WHAT YOU ARE ASKED TO DO: Please restate the lines shown below exactly, every one of them.
* * * *
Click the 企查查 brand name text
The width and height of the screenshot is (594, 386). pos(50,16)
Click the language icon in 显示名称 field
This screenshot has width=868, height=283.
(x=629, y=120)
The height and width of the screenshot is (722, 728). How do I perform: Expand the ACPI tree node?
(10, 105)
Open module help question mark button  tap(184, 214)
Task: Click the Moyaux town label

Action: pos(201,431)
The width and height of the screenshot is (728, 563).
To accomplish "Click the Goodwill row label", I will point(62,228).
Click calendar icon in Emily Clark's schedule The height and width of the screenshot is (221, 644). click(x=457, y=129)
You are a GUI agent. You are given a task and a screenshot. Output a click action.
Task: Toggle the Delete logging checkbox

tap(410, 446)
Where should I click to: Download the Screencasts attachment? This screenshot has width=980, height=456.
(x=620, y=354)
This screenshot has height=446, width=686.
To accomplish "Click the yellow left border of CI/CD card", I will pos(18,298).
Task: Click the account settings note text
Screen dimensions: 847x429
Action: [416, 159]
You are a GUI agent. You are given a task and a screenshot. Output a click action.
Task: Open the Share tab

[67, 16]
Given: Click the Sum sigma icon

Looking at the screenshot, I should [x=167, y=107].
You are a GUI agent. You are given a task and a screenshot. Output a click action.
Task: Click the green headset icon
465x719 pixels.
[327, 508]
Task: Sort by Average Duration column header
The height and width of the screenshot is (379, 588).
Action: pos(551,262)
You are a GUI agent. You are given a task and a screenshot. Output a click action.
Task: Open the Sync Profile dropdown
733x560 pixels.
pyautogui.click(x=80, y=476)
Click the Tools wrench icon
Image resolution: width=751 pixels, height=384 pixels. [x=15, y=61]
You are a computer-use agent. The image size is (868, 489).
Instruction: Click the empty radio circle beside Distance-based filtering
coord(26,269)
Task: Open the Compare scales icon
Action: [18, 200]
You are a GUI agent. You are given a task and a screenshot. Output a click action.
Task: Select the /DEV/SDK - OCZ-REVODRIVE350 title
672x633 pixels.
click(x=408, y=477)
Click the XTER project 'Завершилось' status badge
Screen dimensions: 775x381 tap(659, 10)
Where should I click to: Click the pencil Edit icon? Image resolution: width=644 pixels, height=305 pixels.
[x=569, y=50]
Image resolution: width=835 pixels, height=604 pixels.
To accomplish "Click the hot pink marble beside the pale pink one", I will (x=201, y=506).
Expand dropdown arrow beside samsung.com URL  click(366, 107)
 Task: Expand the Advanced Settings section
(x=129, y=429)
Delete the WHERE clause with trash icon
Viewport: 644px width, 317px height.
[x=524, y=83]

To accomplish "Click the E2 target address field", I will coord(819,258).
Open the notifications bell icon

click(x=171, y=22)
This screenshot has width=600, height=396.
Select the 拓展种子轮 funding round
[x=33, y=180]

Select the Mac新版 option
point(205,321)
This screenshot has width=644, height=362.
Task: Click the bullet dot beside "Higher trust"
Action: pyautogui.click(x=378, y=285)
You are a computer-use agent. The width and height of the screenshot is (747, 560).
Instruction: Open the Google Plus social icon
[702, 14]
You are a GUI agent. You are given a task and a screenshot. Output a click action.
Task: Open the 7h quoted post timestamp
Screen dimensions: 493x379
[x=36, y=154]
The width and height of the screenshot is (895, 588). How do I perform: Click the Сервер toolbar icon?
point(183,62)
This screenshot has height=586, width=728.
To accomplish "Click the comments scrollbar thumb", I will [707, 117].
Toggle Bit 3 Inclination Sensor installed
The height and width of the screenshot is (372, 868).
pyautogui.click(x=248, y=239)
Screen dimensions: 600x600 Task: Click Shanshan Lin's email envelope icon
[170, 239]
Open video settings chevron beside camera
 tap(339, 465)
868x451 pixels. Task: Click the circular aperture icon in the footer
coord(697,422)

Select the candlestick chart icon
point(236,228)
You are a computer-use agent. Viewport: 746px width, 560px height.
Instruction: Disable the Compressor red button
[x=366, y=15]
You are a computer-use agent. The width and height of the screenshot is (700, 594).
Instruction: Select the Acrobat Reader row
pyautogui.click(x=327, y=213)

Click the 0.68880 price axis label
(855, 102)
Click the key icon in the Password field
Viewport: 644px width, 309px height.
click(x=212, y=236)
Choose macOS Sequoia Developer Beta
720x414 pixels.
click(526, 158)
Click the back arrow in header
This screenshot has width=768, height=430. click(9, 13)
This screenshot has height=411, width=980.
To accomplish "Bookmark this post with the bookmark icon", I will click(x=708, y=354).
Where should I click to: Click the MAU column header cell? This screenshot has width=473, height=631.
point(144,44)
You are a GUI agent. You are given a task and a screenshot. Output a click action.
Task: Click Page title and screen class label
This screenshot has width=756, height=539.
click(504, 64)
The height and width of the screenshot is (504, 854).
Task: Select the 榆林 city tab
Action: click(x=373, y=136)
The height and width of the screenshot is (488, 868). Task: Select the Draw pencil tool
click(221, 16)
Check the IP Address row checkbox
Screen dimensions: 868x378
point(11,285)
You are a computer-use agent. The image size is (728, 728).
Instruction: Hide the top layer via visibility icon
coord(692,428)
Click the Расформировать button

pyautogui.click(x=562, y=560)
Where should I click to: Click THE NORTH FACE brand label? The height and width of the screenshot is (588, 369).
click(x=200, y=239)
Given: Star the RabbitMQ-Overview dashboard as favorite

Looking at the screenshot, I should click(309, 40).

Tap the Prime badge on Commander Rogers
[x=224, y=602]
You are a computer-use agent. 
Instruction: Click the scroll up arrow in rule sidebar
* * * *
EXERCISE OUTPUT:
Click the 企查查 brand name text
The width and height of the screenshot is (594, 386). pos(50,16)
Click the language icon in 显示名称 field
This screenshot has width=868, height=283.
(x=629, y=120)
The height and width of the screenshot is (722, 728). How do I perform: Expand the ACPI tree node?
(10, 105)
Open module help question mark button  tap(184, 214)
Task: Click the Moyaux town label

Action: pos(201,431)
The width and height of the screenshot is (728, 563).
To accomplish "Click the Goodwill row label", I will point(62,228).
Click calendar icon in Emily Clark's schedule The height and width of the screenshot is (221, 644). click(x=457, y=129)
You are a GUI agent. You are given a task and a screenshot. Output a click action.
Task: Toggle the Delete logging checkbox

tap(410, 446)
Where should I click to: Download the Screencasts attachment? This screenshot has width=980, height=456.
(x=620, y=354)
This screenshot has height=446, width=686.
To accomplish "Click the yellow left border of CI/CD card", I will pos(18,298).
Task: Click the account settings note text
Screen dimensions: 847x429
Action: [416, 159]
You are a GUI agent. You are given a task and a screenshot. Output a click action.
Task: Open the Share tab

[67, 16]
Given: Click the Sum sigma icon

Looking at the screenshot, I should [x=167, y=107].
You are a GUI agent. You are given a task and a screenshot. Output a click action.
Task: Click the green headset icon
465x719 pixels.
[327, 508]
Task: Sort by Average Duration column header
The height and width of the screenshot is (379, 588).
Action: pos(551,262)
You are a GUI agent. You are given a task and a screenshot. Output a click action.
Task: Open the Sync Profile dropdown
733x560 pixels.
pyautogui.click(x=80, y=476)
Click the Tools wrench icon
Image resolution: width=751 pixels, height=384 pixels. [x=15, y=61]
You are a computer-use agent. The image size is (868, 489).
Instruction: Click the empty radio circle beside Distance-based filtering
coord(26,269)
Task: Open the Compare scales icon
Action: [18, 200]
You are a GUI agent. You are given a task and a screenshot. Output a click action.
Task: Select the /DEV/SDK - OCZ-REVODRIVE350 title
672x633 pixels.
click(x=408, y=477)
Click the XTER project 'Завершилось' status badge
Screen dimensions: 775x381 tap(659, 10)
Where should I click to: Click the pencil Edit icon? Image resolution: width=644 pixels, height=305 pixels.
[x=569, y=50]
Image resolution: width=835 pixels, height=604 pixels.
To accomplish "Click the hot pink marble beside the pale pink one", I will (x=201, y=506).
Expand dropdown arrow beside samsung.com URL  click(366, 107)
 Task: Expand the Advanced Settings section
(x=129, y=429)
Delete the WHERE clause with trash icon
Viewport: 644px width, 317px height.
[x=524, y=83]

To accomplish "Click the E2 target address field", I will coord(819,258).
Open the notifications bell icon

click(x=171, y=22)
This screenshot has width=600, height=396.
Select the 拓展种子轮 funding round
[x=33, y=180]

Select the Mac新版 option
point(205,321)
This screenshot has width=644, height=362.
Task: Click the bullet dot beside "Higher trust"
Action: pyautogui.click(x=378, y=285)
You are a computer-use agent. The width and height of the screenshot is (747, 560).
Instruction: Open the Google Plus social icon
[702, 14]
You are a GUI agent. You are given a task and a screenshot. Output a click action.
Task: Open the 7h quoted post timestamp
Screen dimensions: 493x379
[x=36, y=154]
The width and height of the screenshot is (895, 588). How do I perform: Click the Сервер toolbar icon?
point(183,62)
This screenshot has height=586, width=728.
To accomplish "Click the comments scrollbar thumb", I will [707, 117].
Toggle Bit 3 Inclination Sensor installed
The height and width of the screenshot is (372, 868).
pyautogui.click(x=248, y=239)
Screen dimensions: 600x600 Task: Click Shanshan Lin's email envelope icon
[170, 239]
Open video settings chevron beside camera
 tap(339, 465)
868x451 pixels. Task: Click the circular aperture icon in the footer
coord(697,422)

Select the candlestick chart icon
point(236,228)
You are a computer-use agent. Viewport: 746px width, 560px height.
Instruction: Disable the Compressor red button
[x=366, y=15]
You are a computer-use agent. The width and height of the screenshot is (700, 594).
Instruction: Select the Acrobat Reader row
pyautogui.click(x=327, y=213)

Click the 0.68880 price axis label
(855, 102)
Click the key icon in the Password field
Viewport: 644px width, 309px height.
click(x=212, y=236)
Choose macOS Sequoia Developer Beta
720x414 pixels.
click(526, 158)
Click the back arrow in header
This screenshot has width=768, height=430. click(9, 13)
This screenshot has height=411, width=980.
To accomplish "Bookmark this post with the bookmark icon", I will click(x=708, y=354).
Where should I click to: Click the MAU column header cell? This screenshot has width=473, height=631.
point(144,44)
You are a GUI agent. You are given a task and a screenshot. Output a click action.
Task: Click Page title and screen class label
This screenshot has width=756, height=539.
click(504, 64)
The height and width of the screenshot is (504, 854).
Task: Select the 榆林 city tab
Action: click(x=373, y=136)
The height and width of the screenshot is (488, 868). Task: Select the Draw pencil tool
click(221, 16)
Check the IP Address row checkbox
Screen dimensions: 868x378
point(11,285)
You are a computer-use agent. The image size is (728, 728).
Instruction: Hide the top layer via visibility icon
coord(692,428)
Click the Расформировать button

pyautogui.click(x=562, y=560)
Where should I click to: Click THE NORTH FACE brand label? The height and width of the screenshot is (588, 369).
click(x=200, y=239)
Given: Star the RabbitMQ-Overview dashboard as favorite

Looking at the screenshot, I should click(309, 40).

Tap the Prime badge on Commander Rogers
[x=224, y=602]
You are a computer-use agent. 
Instruction: Click the scroll up arrow in rule sidebar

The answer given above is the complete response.